CRediT authorship contribution statement
Ibrahim Arpaci: Conceptualization, Formal analysis, Methodology, Validation, Visualization, Writing - original draft, Writing - review & editing. Kasım Karataş: Investigation, Resources, Writing - original draft, Writing - review & editing. Mustafa Baloğlu: Conceptualization, Data curation, Formal analysis, Investigation, Methodology, Project administration, Supervision, Validation, Visualization, Writing - original draft, Writing - review & editing.
Contributor Information
Ibrahim Arpaci, Email: ibrahim.arpaci@gop.edu.tr.
Kasım Karataş, Email: kasimkaratas@kmu.edu.tr.
Mustafa Baloğlu, Email: baloglu@hacettepe.edu.tr.
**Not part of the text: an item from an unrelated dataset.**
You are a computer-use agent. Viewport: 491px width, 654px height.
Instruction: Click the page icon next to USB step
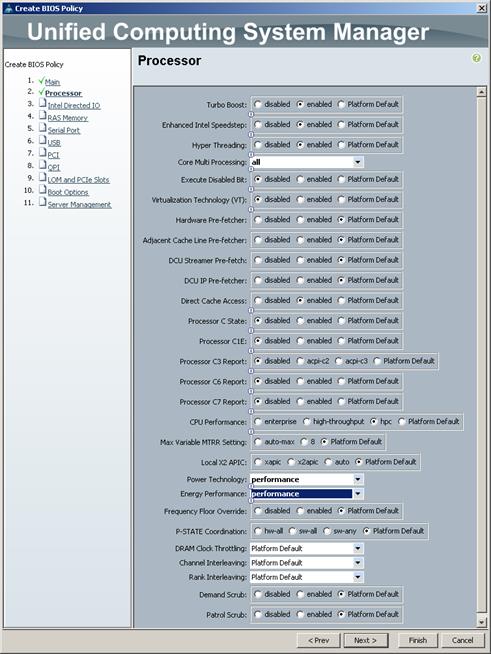tap(43, 140)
Appendix A. C19P-S items and scoring
| Coronavirus 19 Phobia Scale (C19P-S) items |
|---|
| Psychological factors |
| 1. The fear of coming down with coronavirus makes me very anxious. |
| 2. I am extremely afraid that someone in my family might become infected by the coronavirus. |
| 3. News about coronavirus-related deaths causes me great anxiety. |
| 4. Uncertainties surrounding coronavirus cause me enormous anxiety. |
| 5. The pace that coronavirus has spread causes me great panic. |
| 6. I argue passionately (or want to argue) with people I consider to be behaving irresponsibly in the face of coronavirus. |
| Psycho-somatic factors |
| 1. I experience serious stomachaches out of the fear of coronavirus. |
| 2. I experience serious chest pain out of the fear of coronavirus. |
| 3. I experience tremors due to the fear of coronavirus. |
| 4. I experience sleep problems out of the fear of coronavirus. |
| 5. Coronavirus makes me so tense that I find myself unable to do the thing I previously had no problem doing. |
| Economic factors |
| 1. The possibility of food supply shortage due to the coronavirus pandemic causes me anxiety. |
| 2. The possibility of shortages in cleaning supplies due to the cornavirus pandemic causes me anxiety. |
| 3. I stock food with the fear of coronavirus. |
| 4. After the coronavirus pandemic, I do not feel relaxed unless I constantly check on my supplies at home. |
| Social factors |
| 1. After the coronavirus pandemic, I feel extremely anxious when I see people coughing. |
| 2. After the coronavirus pandemic, I actively avoid people I see sneezing. |
| 3. Following the coronavirus pandemic, I have noticed that I spend extensive periods of time cleaning my hands. |
| 4. The fear of coming down with coronavirus seriously impedes my social relationships. |
| 5. I am unable to curb my anxiety of catching coronavirus from others. |
Scoring of the C19P-S
The C19P-S is a self-report instrument with a five-point Likert-type scale to assess the levels of coronavirus (COVID-19) phobia. All items are rated on a 5-point scale from “strongly disagree (1)” to “strongly agree (5).” The scores on the scale can range between 20 and 100 and a higher score indicates a greater phobia in the respected subscales and total scale. In the present study total scale scores ranged from 20 to 100 (mean = 65.42, SD = 14.09).